→ WHAT IS NEEDED
Please print all the lines below exactly as they are written.

=======

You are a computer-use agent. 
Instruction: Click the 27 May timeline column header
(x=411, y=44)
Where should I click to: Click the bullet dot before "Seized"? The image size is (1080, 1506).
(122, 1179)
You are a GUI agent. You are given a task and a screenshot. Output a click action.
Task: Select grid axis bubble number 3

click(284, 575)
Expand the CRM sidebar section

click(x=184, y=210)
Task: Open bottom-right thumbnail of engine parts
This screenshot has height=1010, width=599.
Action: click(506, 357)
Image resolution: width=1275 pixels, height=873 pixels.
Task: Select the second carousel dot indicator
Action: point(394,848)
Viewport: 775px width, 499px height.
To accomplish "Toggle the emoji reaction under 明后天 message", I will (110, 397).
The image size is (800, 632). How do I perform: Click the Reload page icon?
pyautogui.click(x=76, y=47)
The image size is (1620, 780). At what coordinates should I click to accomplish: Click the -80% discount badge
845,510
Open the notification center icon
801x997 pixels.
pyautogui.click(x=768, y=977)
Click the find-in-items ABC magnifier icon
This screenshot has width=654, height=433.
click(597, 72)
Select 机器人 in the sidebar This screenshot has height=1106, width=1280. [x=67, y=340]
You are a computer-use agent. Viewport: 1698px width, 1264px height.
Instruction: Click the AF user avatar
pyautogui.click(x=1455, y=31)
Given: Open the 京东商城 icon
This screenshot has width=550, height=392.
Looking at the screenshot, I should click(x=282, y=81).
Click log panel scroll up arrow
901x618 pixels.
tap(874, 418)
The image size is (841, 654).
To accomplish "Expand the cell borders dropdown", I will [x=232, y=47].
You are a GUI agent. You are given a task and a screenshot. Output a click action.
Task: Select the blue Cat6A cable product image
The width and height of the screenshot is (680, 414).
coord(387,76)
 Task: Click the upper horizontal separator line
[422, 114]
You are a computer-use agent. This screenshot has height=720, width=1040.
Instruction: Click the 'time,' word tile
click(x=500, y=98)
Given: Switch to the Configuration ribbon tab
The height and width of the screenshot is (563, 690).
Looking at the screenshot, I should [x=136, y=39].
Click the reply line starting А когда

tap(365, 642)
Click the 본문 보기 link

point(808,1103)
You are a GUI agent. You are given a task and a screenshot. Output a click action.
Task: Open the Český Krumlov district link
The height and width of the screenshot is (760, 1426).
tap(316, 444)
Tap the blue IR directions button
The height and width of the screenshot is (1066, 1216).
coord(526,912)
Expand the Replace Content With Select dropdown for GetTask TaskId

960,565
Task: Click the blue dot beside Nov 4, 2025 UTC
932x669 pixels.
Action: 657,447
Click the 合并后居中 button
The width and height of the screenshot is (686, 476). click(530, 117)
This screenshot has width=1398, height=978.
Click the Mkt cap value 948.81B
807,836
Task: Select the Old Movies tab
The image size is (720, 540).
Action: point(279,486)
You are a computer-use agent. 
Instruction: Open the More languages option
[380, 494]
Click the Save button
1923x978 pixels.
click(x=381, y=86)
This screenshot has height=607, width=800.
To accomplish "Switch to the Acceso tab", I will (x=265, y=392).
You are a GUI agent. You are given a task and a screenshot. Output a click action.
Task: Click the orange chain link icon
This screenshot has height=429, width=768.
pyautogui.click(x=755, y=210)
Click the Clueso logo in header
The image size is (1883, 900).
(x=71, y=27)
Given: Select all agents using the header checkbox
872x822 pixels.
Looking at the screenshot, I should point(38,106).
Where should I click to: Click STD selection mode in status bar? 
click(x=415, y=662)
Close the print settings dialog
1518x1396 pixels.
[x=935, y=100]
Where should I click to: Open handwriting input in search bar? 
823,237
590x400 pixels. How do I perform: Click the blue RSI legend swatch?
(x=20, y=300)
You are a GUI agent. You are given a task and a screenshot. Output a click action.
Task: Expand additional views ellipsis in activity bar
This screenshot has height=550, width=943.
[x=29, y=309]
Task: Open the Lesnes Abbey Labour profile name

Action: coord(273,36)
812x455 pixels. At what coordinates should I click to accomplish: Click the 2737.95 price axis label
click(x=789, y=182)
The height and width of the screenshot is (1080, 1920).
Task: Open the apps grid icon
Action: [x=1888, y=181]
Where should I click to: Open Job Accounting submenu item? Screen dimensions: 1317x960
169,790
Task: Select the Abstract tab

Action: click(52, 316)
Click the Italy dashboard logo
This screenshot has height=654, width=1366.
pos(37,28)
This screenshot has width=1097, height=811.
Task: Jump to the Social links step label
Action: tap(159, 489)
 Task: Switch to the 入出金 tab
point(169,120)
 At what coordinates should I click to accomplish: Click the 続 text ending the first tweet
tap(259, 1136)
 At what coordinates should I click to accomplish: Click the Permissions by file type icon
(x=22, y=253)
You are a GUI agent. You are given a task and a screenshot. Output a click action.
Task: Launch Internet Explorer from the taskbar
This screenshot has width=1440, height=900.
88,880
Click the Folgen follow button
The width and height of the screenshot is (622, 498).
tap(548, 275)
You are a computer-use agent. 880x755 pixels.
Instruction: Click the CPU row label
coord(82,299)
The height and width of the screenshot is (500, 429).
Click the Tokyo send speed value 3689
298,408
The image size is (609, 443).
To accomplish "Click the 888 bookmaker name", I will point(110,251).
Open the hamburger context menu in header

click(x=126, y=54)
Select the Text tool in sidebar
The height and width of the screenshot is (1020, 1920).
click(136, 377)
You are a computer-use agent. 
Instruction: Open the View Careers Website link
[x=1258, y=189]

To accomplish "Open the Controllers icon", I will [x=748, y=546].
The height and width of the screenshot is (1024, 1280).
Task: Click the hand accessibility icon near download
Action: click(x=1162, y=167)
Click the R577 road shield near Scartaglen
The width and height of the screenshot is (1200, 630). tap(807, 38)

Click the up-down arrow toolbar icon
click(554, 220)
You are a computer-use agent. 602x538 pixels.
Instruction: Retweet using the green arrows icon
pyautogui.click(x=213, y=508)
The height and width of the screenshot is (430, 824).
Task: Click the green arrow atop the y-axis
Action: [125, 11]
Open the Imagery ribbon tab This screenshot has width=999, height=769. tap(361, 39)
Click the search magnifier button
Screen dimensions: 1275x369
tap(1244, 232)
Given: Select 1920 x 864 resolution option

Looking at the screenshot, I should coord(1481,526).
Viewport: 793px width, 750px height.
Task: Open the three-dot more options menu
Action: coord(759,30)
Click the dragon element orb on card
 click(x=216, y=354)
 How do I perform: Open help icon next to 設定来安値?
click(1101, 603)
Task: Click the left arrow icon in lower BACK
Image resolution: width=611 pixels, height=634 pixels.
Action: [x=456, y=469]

=======

→ EXPECTED ANSWER
You are a computer-use agent. 
Instruction: Click the 27 May timeline column header
(x=411, y=44)
Where should I click to: Click the bullet dot before "Seized"? The image size is (1080, 1506).
(122, 1179)
You are a GUI agent. You are given a task and a screenshot. Output a click action.
Task: Select grid axis bubble number 3

click(284, 575)
Expand the CRM sidebar section

click(x=184, y=210)
Task: Open bottom-right thumbnail of engine parts
This screenshot has height=1010, width=599.
Action: click(506, 357)
Image resolution: width=1275 pixels, height=873 pixels.
Task: Select the second carousel dot indicator
Action: point(394,848)
Viewport: 775px width, 499px height.
To accomplish "Toggle the emoji reaction under 明后天 message", I will (110, 397).
The image size is (800, 632). How do I perform: Click the Reload page icon?
pyautogui.click(x=76, y=47)
The image size is (1620, 780). At what coordinates should I click to accomplish: Click the -80% discount badge
845,510
Open the notification center icon
801x997 pixels.
pyautogui.click(x=768, y=977)
Click the find-in-items ABC magnifier icon
This screenshot has width=654, height=433.
click(597, 72)
Select 机器人 in the sidebar This screenshot has height=1106, width=1280. [x=67, y=340]
You are a computer-use agent. Viewport: 1698px width, 1264px height.
Instruction: Click the AF user avatar
pyautogui.click(x=1455, y=31)
Given: Open the 京东商城 icon
This screenshot has width=550, height=392.
Looking at the screenshot, I should click(x=282, y=81).
Click log panel scroll up arrow
901x618 pixels.
tap(874, 418)
The image size is (841, 654).
To accomplish "Expand the cell borders dropdown", I will [x=232, y=47].
You are a GUI agent. You are given a task and a screenshot. Output a click action.
Task: Select the blue Cat6A cable product image
The width and height of the screenshot is (680, 414).
coord(387,76)
 Task: Click the upper horizontal separator line
[422, 114]
You are a computer-use agent. This screenshot has height=720, width=1040.
Instruction: Click the 'time,' word tile
click(x=500, y=98)
Given: Switch to the Configuration ribbon tab
The height and width of the screenshot is (563, 690).
Looking at the screenshot, I should [x=136, y=39].
Click the reply line starting А когда

tap(365, 642)
Click the 본문 보기 link

point(808,1103)
You are a GUI agent. You are given a task and a screenshot. Output a click action.
Task: Open the Český Krumlov district link
The height and width of the screenshot is (760, 1426).
tap(316, 444)
Tap the blue IR directions button
The height and width of the screenshot is (1066, 1216).
coord(526,912)
Expand the Replace Content With Select dropdown for GetTask TaskId

960,565
Task: Click the blue dot beside Nov 4, 2025 UTC
932x669 pixels.
Action: 657,447
Click the 合并后居中 button
The width and height of the screenshot is (686, 476). click(530, 117)
This screenshot has width=1398, height=978.
Click the Mkt cap value 948.81B
807,836
Task: Select the Old Movies tab
The image size is (720, 540).
Action: point(279,486)
You are a computer-use agent. 
Instruction: Open the More languages option
[380, 494]
Click the Save button
1923x978 pixels.
click(x=381, y=86)
This screenshot has height=607, width=800.
To accomplish "Switch to the Acceso tab", I will (x=265, y=392).
You are a GUI agent. You are given a task and a screenshot. Output a click action.
Task: Click the orange chain link icon
This screenshot has height=429, width=768.
pyautogui.click(x=755, y=210)
Click the Clueso logo in header
The image size is (1883, 900).
(x=71, y=27)
Given: Select all agents using the header checkbox
872x822 pixels.
Looking at the screenshot, I should point(38,106).
Where should I click to: Click STD selection mode in status bar? 
click(x=415, y=662)
Close the print settings dialog
1518x1396 pixels.
[x=935, y=100]
Where should I click to: Open handwriting input in search bar? 
823,237
590x400 pixels. How do I perform: Click the blue RSI legend swatch?
(x=20, y=300)
You are a GUI agent. You are given a task and a screenshot. Output a click action.
Task: Expand additional views ellipsis in activity bar
This screenshot has height=550, width=943.
[x=29, y=309]
Task: Open the Lesnes Abbey Labour profile name

Action: coord(273,36)
812x455 pixels. At what coordinates should I click to accomplish: Click the 2737.95 price axis label
click(x=789, y=182)
The height and width of the screenshot is (1080, 1920).
Task: Open the apps grid icon
Action: [x=1888, y=181]
Where should I click to: Open Job Accounting submenu item? Screen dimensions: 1317x960
169,790
Task: Select the Abstract tab

Action: click(52, 316)
Click the Italy dashboard logo
This screenshot has height=654, width=1366.
pos(37,28)
This screenshot has width=1097, height=811.
Task: Jump to the Social links step label
Action: tap(159, 489)
 Task: Switch to the 入出金 tab
point(169,120)
 At what coordinates should I click to accomplish: Click the 続 text ending the first tweet
tap(259, 1136)
 At what coordinates should I click to accomplish: Click the Permissions by file type icon
(x=22, y=253)
You are a GUI agent. You are given a task and a screenshot. Output a click action.
Task: Launch Internet Explorer from the taskbar
This screenshot has width=1440, height=900.
88,880
Click the Folgen follow button
The width and height of the screenshot is (622, 498).
tap(548, 275)
You are a computer-use agent. 880x755 pixels.
Instruction: Click the CPU row label
coord(82,299)
The height and width of the screenshot is (500, 429).
Click the Tokyo send speed value 3689
298,408
The image size is (609, 443).
To accomplish "Click the 888 bookmaker name", I will point(110,251).
Open the hamburger context menu in header

click(x=126, y=54)
Select the Text tool in sidebar
The height and width of the screenshot is (1020, 1920).
click(136, 377)
You are a computer-use agent. 
Instruction: Open the View Careers Website link
[x=1258, y=189]

To accomplish "Open the Controllers icon", I will [x=748, y=546].
The height and width of the screenshot is (1024, 1280).
Task: Click the hand accessibility icon near download
Action: click(x=1162, y=167)
Click the R577 road shield near Scartaglen
The width and height of the screenshot is (1200, 630). tap(807, 38)

Click the up-down arrow toolbar icon
click(554, 220)
You are a computer-use agent. 602x538 pixels.
Instruction: Retweet using the green arrows icon
pyautogui.click(x=213, y=508)
The height and width of the screenshot is (430, 824).
Task: Click the green arrow atop the y-axis
Action: [125, 11]
Open the Imagery ribbon tab This screenshot has width=999, height=769. tap(361, 39)
Click the search magnifier button
Screen dimensions: 1275x369
tap(1244, 232)
Given: Select 1920 x 864 resolution option

Looking at the screenshot, I should coord(1481,526).
Viewport: 793px width, 750px height.
Task: Open the three-dot more options menu
Action: coord(759,30)
Click the dragon element orb on card
 click(x=216, y=354)
 How do I perform: Open help icon next to 設定来安値?
click(1101, 603)
Task: Click the left arrow icon in lower BACK
Image resolution: width=611 pixels, height=634 pixels.
Action: [x=456, y=469]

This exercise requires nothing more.